■ Document text:
━━━━━━━━

The A100 Tensor Core GPU set new MLPerf benchmark records last month—outperforming CPUs by up to 237x in data centre inference. In November, Amazon Web Services made eight A100 GPUs available in each of its P4d instances.
For those who prefer their hardware local, the DGX Station A100 is available in either four 80GB A100 GPUs or four 40GB configurations. The monstrous 80GB version of the A100 has twice the memory of when the GPU was originally unveiled just six months ago.
“We doubled everything in this system to make it more effective for customers,” said Paresh Kharya, senior director of product management for accelerated computing at NVIDIA.
NVIDIA says the two configurations provide options for data science and AI research teams to select a system according to their unique workloads and budgets.

━━━━━━━━

■ Work instructions:
1. Summarize the passage on the A100 GPU in two sentences.
2. According to the passage on the A100 GPU, what is Paresh Kharya's position?

■ Collection entries:
━━━━━━━━

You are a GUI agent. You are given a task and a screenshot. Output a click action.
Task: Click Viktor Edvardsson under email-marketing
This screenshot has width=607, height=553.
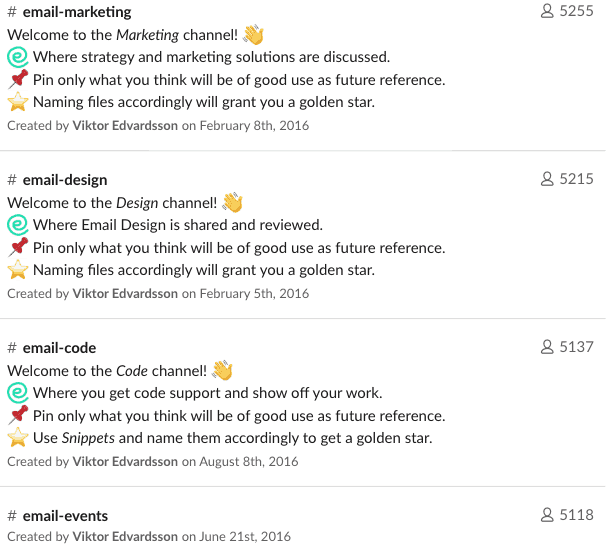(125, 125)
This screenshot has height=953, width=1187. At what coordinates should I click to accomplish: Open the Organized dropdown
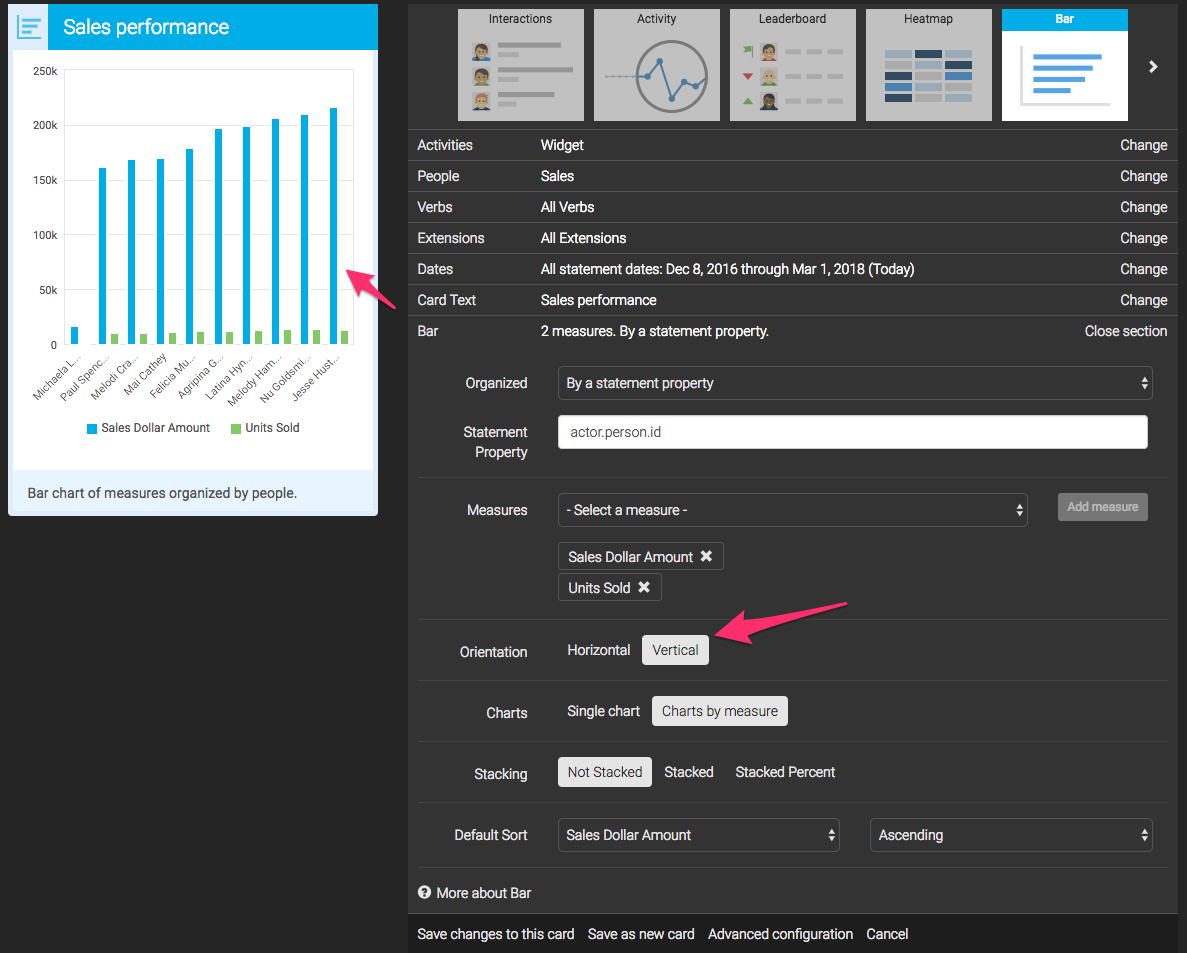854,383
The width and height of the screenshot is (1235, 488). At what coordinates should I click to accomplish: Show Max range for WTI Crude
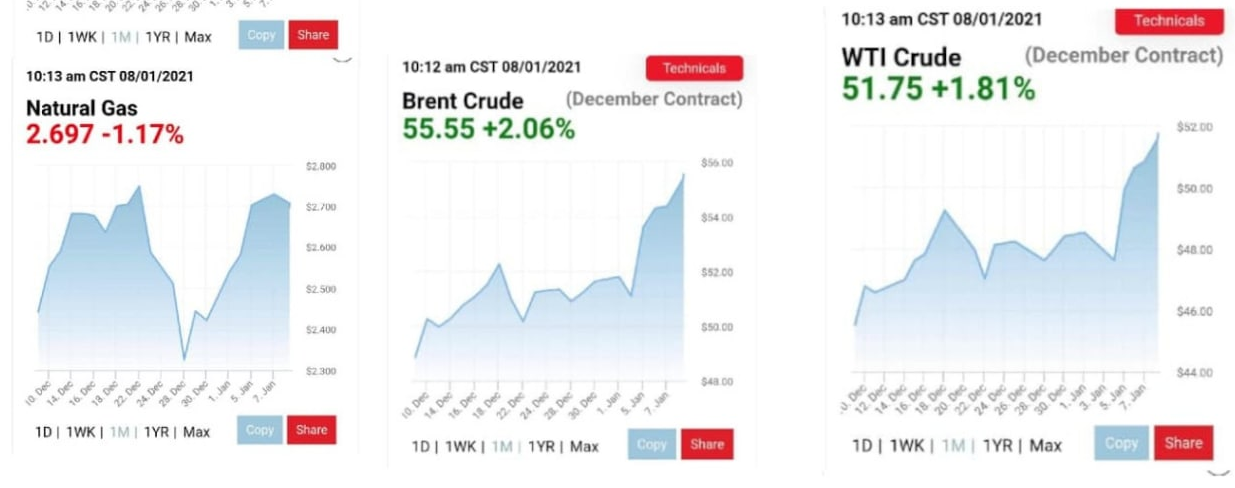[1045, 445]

━━━━━━━━

■ Exercise solutions:
1. The A100 Tensor Core GPU set new MLPerf benchmark records, outperforming CPUs by up to 237x in data center inference, and Amazon Web Services offers eight A100 GPUs in each of its P4d instances. For local use, the DGX Station A100 comes with either four 80GB or four 40GB A100 GPUs, and NVIDIA says the two configurations let data science and AI research teams choose according to their workloads and budgets.

2. He is senior director of product management for accelerated computing at NVIDIA.